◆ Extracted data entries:
-.-.-

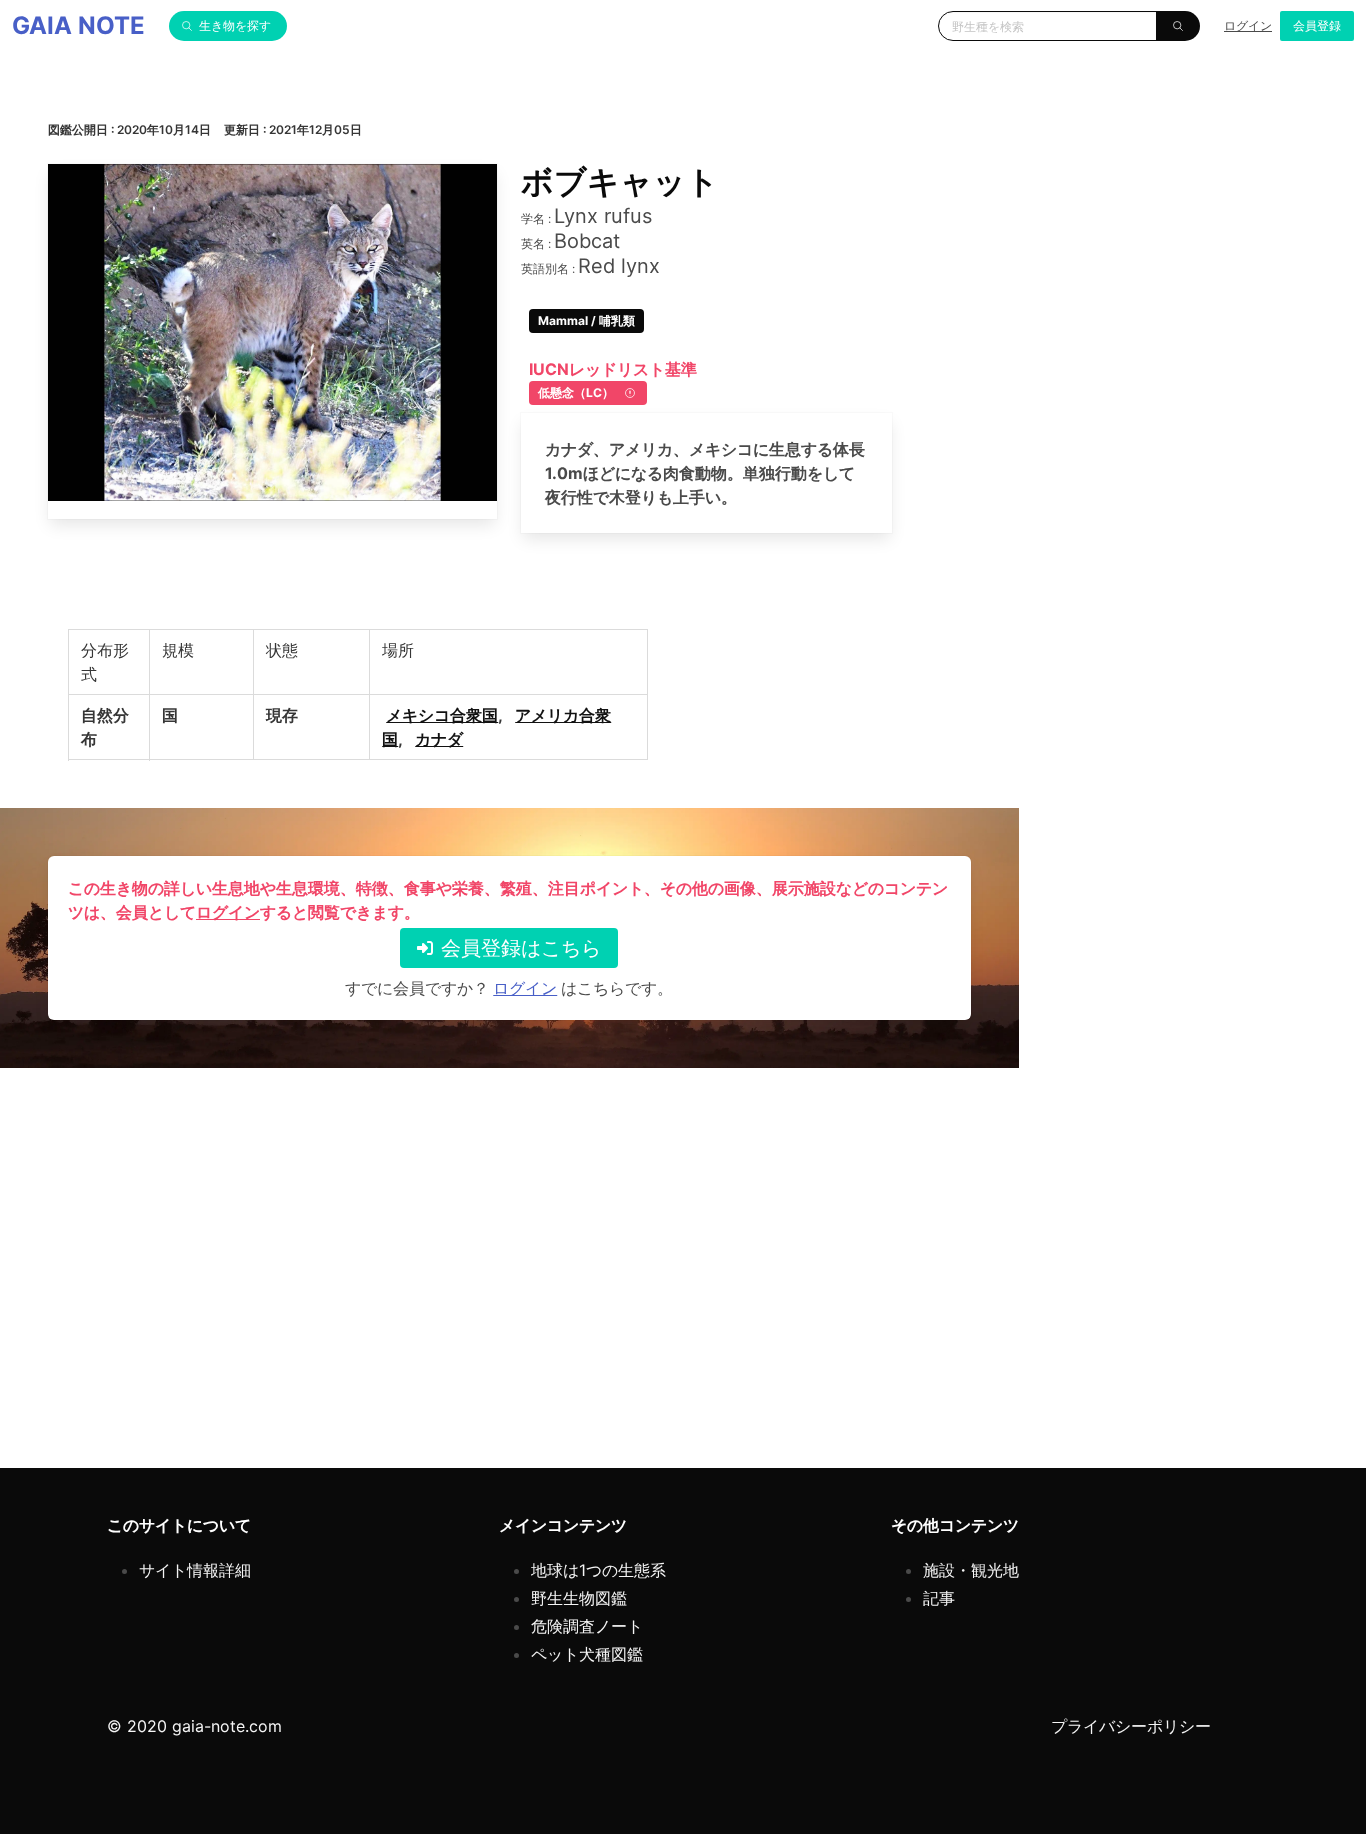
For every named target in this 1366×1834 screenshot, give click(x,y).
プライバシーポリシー (1131, 1726)
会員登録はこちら (521, 948)
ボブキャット (620, 181)
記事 (939, 1598)
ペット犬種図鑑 (587, 1654)
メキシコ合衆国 (442, 715)
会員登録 (1317, 25)
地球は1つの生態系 (598, 1570)
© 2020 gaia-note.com (194, 1726)
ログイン (1248, 25)
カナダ (439, 739)
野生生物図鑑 (579, 1598)
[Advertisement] (648, 1280)
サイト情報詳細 (195, 1570)
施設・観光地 (971, 1570)
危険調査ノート (587, 1626)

-.-.-

◆ Challenge: Quote the rows above exactly, from the row containing "地球は1つの生態系 (598, 1570)" through the final row, inclusive.

◆ Task answer:
地球は1つの生態系 (598, 1570)
© 2020 gaia-note.com (194, 1726)
ログイン (1248, 25)
カナダ (439, 739)
野生生物図鑑 (579, 1598)
[Advertisement] (648, 1280)
サイト情報詳細 (195, 1570)
施設・観光地 (971, 1570)
危険調査ノート (587, 1626)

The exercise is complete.